Yak-Proofing the Bees (Summer 2016)


I suppose it’s probably not a typical problem, but we needed to ‘yak-proof’ our bees this year. Our apiary is in a large pasture with our small herd of Tibetan yak (and one Highland cow), who conveniently discovered that the hives made great scratching posts. To prevent incidents, we decided to build a yak-proof fence around the hives so everyone could live in harmony.



We used cattle panels to make a bee sanctuary where the bees could live in peace, undisturbed by bovine antics. The barrier worked quite well, though the yak still came right up to watch us work every time we were checking on the bees.


Here are a bunch of newly installed hives, thanks to our awesome bee sponsors, mostly split off the overwintered colonies.


This is a newer colony in the late spring, you can see there is a little activity of bees going in and out from the entrance yet.


A closeup of the entrance to the hive above.

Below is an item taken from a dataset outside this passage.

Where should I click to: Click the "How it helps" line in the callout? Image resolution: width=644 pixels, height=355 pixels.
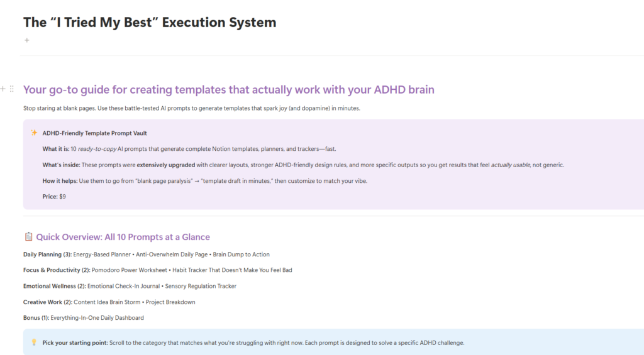(x=204, y=181)
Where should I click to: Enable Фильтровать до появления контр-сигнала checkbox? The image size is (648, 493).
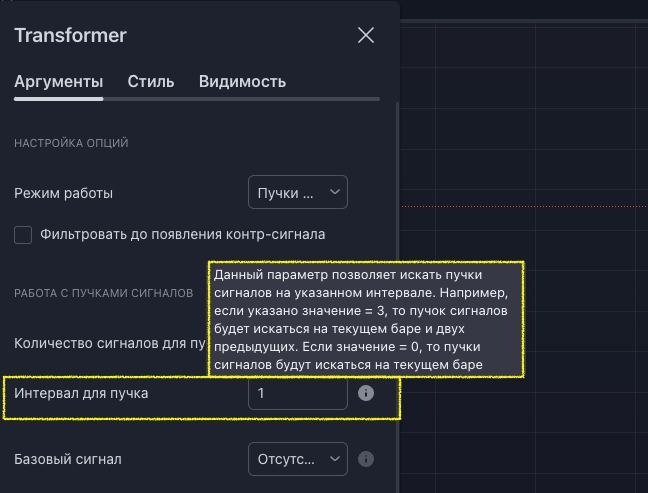click(x=23, y=235)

The yellow specks are chewed wax cappings from where the bees were getting at stored honey. A newer hive is dependent on stored food until it has a large enough population of older, foraging bees to bring in enough nectar to sustain the colony. Guard bees are posted at the entrance to check the scent signature of all bees returning to the hive, this keeps foreign bees out. This is an important duty since colonies will rob each other if they can sneak in or overpower a weaker colony!

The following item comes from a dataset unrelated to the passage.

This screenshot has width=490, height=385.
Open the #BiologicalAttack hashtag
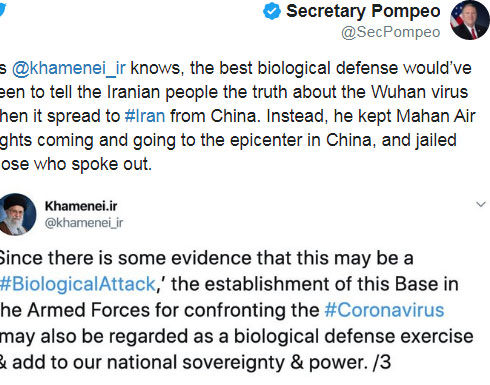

A nicely filled box of bees in the early summer, ready to expand into a larger colony by adding more empty boxes. The dark staining on some of the frames is from pollen – the older the frames are usually darker from bees walking across them repetitively with pollen-stained feet.


The pink arrow points at a drone (male bee), which start to appear here in early summer. The drone’s sole purpose is to breed with outside queens to help spread a colony’s genetics, so they are considered a luxury and aren’t produced unless a hive is strong enough to support these otherwise non-productive members. The drones serve an important purpose in breeding, but they don’t gather any resources or help inside the hive. If they aren’t out cruising around looking for a mate they are loafing around, eating and getting cared for, so they are ‘expensive’ for a colony to make and keep.